The Supreme Court in Board of Education of the Westside Community Schools v. Mergens (1990) upheld the constitutionality of the Equal Access Act of 1984, a federal law prohibiting school officials from discriminating against student clubs because of their religious or philosophical views. The Court ruled 8-1 that the law did not violate the First Amendment’s establishment clause.
Equal Access Act requires schools to provide equal access to all student groups
The Equal Access Act requires all schools that receive federal funds and that host a “limited open forum” to provide equal access to all student groups, without regard to the groups’ focus or interest.
Nebraska high school student Bridget Mergens had requested permission to form a Christian club at her school with all the rights and privileges of access and under the same terms and conditions as other student groups, with the exception that it would not have a faculty sponsor. The school denied Mergens’s request, arguing that to allow the formation of such a group would violate the First Amendment’s establishment clause, which prohibits the government from establishing or promoting religion.

**RECORDS PROVIDED**
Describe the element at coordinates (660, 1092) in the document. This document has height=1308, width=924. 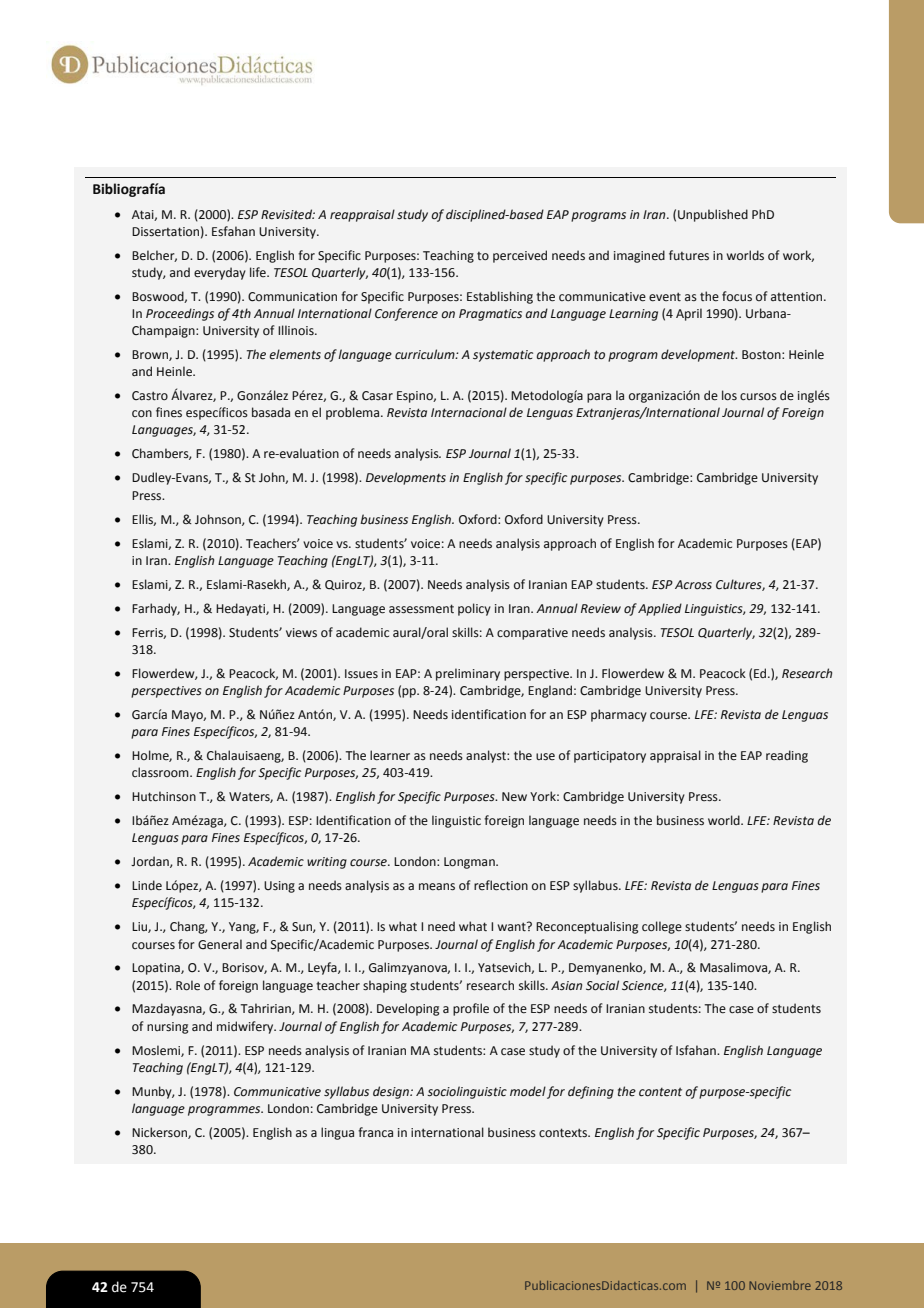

...

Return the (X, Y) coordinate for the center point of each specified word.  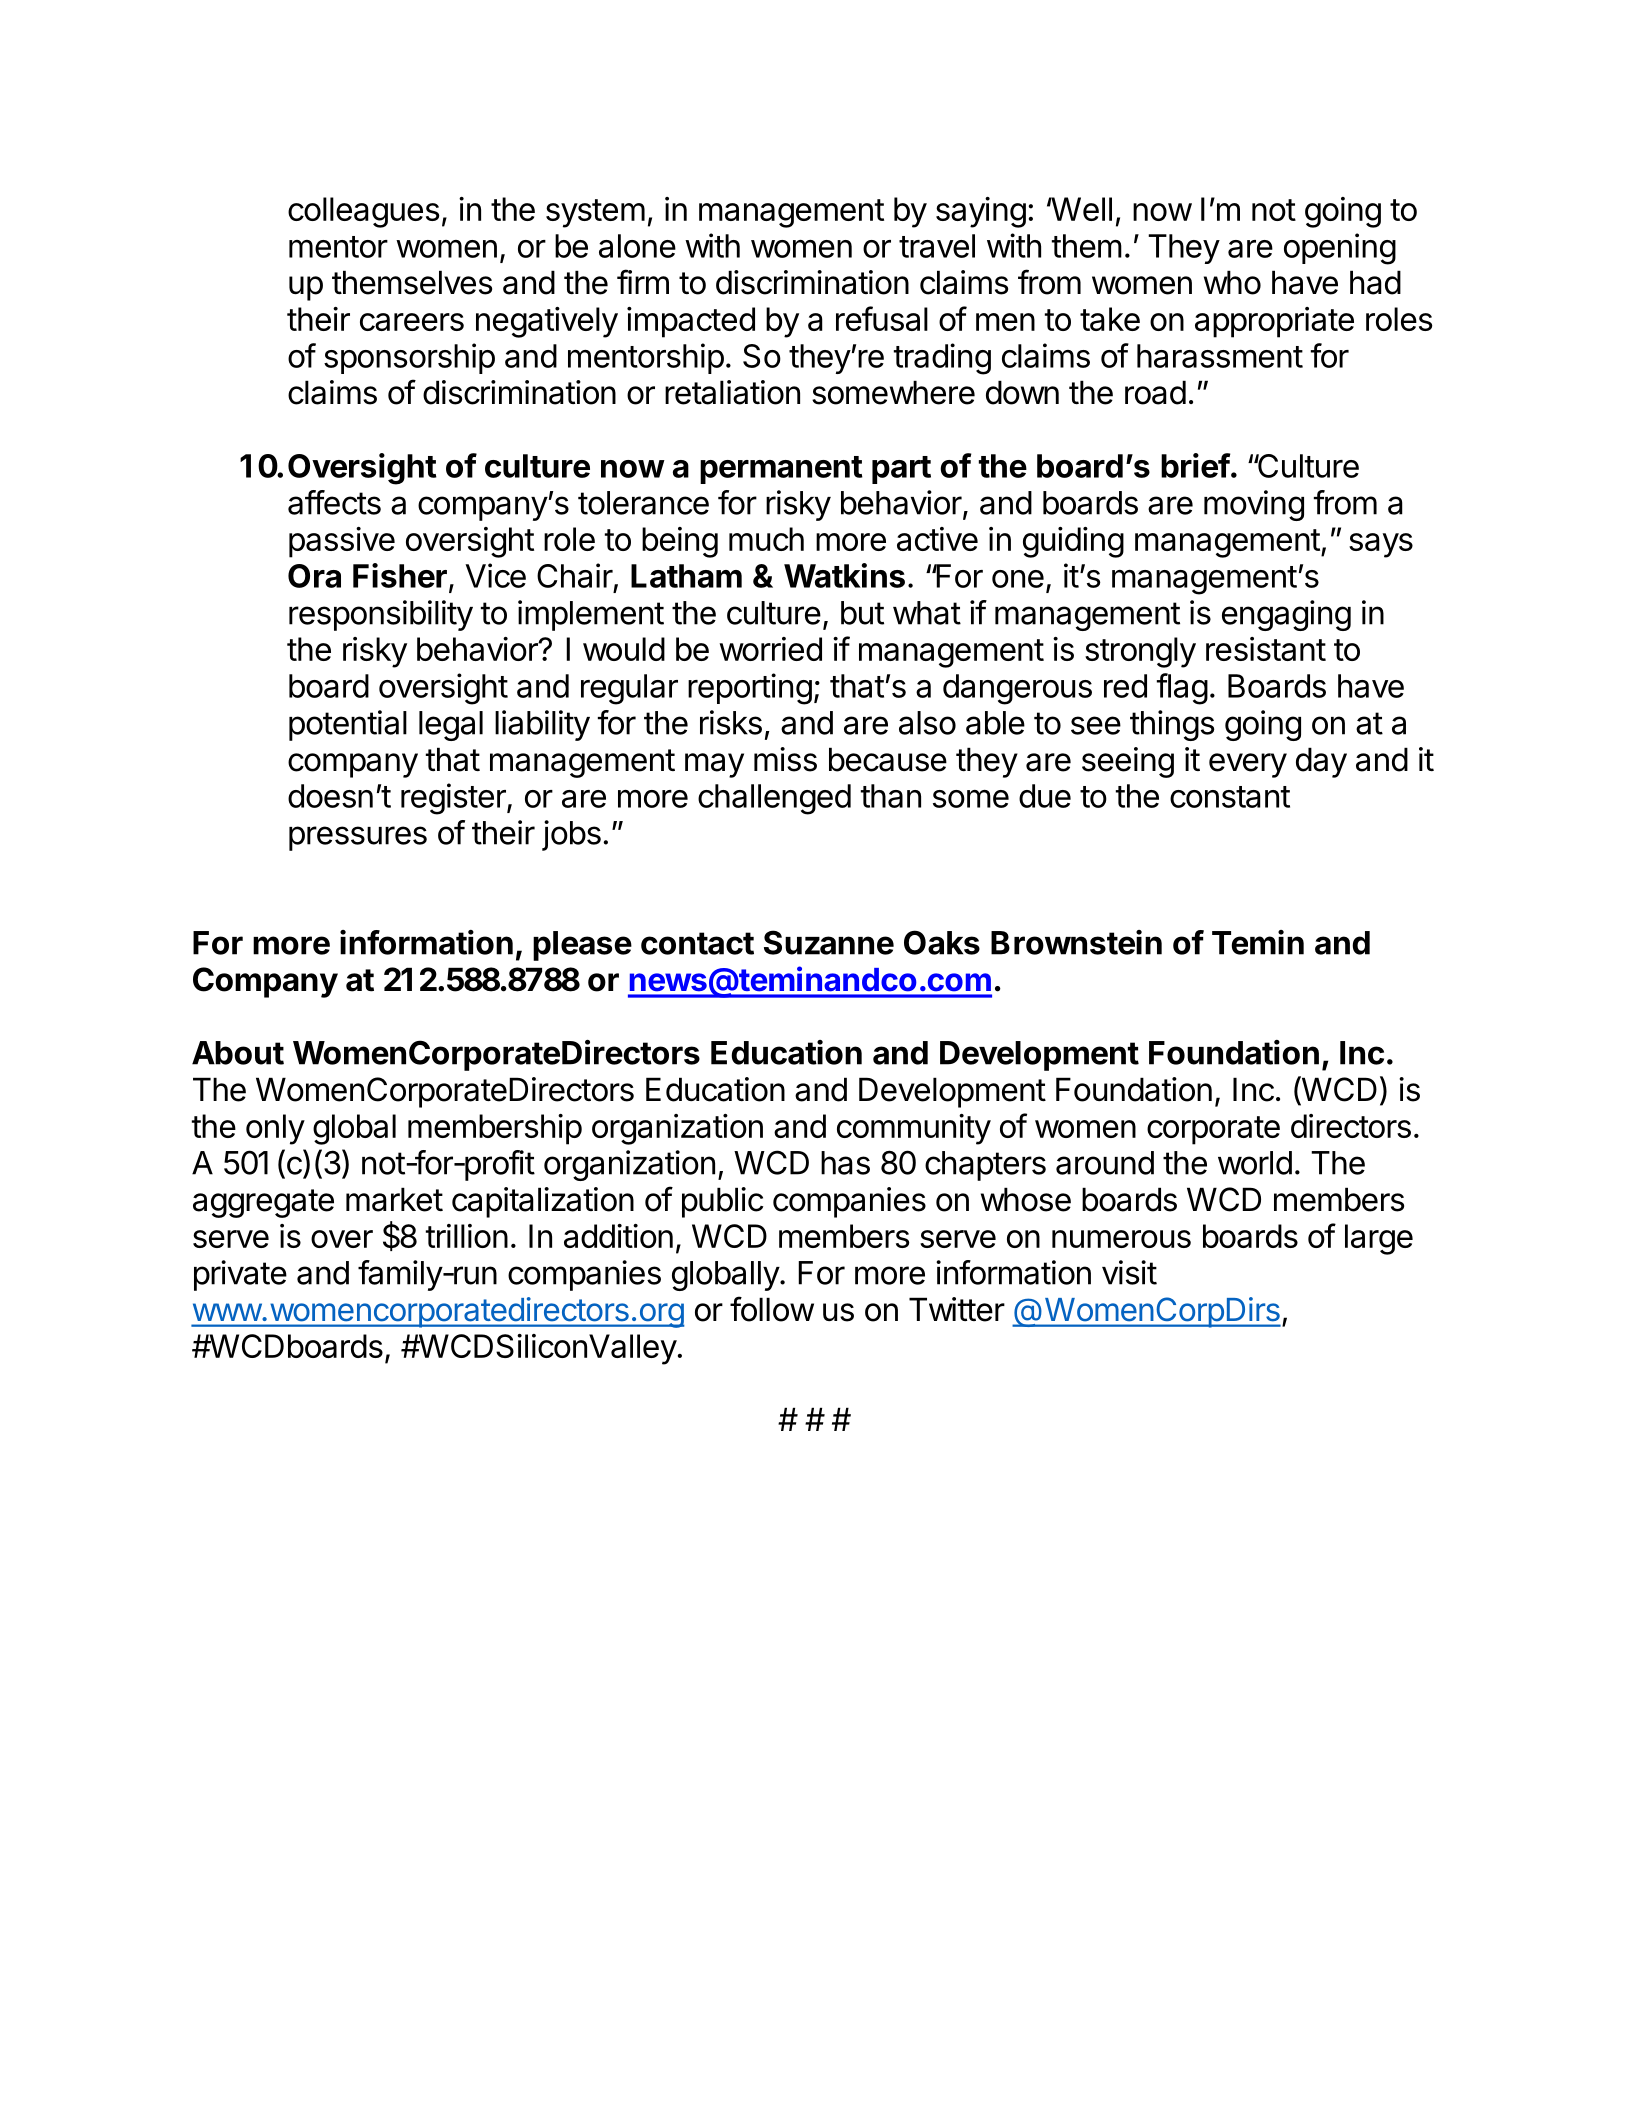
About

**WHAT TO PRODUCE**
Resume the passage on the Mergens Supreme Court case from the point where it stops. The lines have nothing to do with what comes next.

**TASK ANSWER**
The Supreme Court ruled that Westside Community Schools operated a limited open forum, which exists when a public school “grants an offering to or opportunity for one or more noncurriculum related student groups to meet on school premises during school time.” A noncurriculum group is one not directly related to a course taught by the school.
Religious neutrality does not create entanglement
Responding to the school’s contention that allowing the group would cause an excessive entanglement in violation of the third prong of the Lemon test, outlawing “excessive entanglement” between church and state, Justice Sandra Day O’Connor led a plurality in noting that in Widmar v. Vincent (1981), a college equal-access case, the Court had held that the open-forum policy actually avoided entanglement by treating religion neutrally. So long as neutral treatment existed, the act could not be viewed as impermissibly advancing religion.
Justice Anthony M. Kennedy concurred in an opinion joined by Justice Antonin Scalia, parting only on the issue of establishment. Kennedy focused on the fact that the program did not provide a direct benefit to religion and did not coerce students into participating in religious activities.
Although also concurring in the judgment, Justice Thurgood Marshall argued that the school must take greater steps to disassociate itself from religious speech so that students, who are compelled to attend school, did not get the impression that the school endorsed the religious speech of a Christian club.
In dissent, Justice John Paul Stevens argued that no open forum existed in this case and advocated safe-guarding a school’s right to exclude controversial groups while still allowing extracurricular activities.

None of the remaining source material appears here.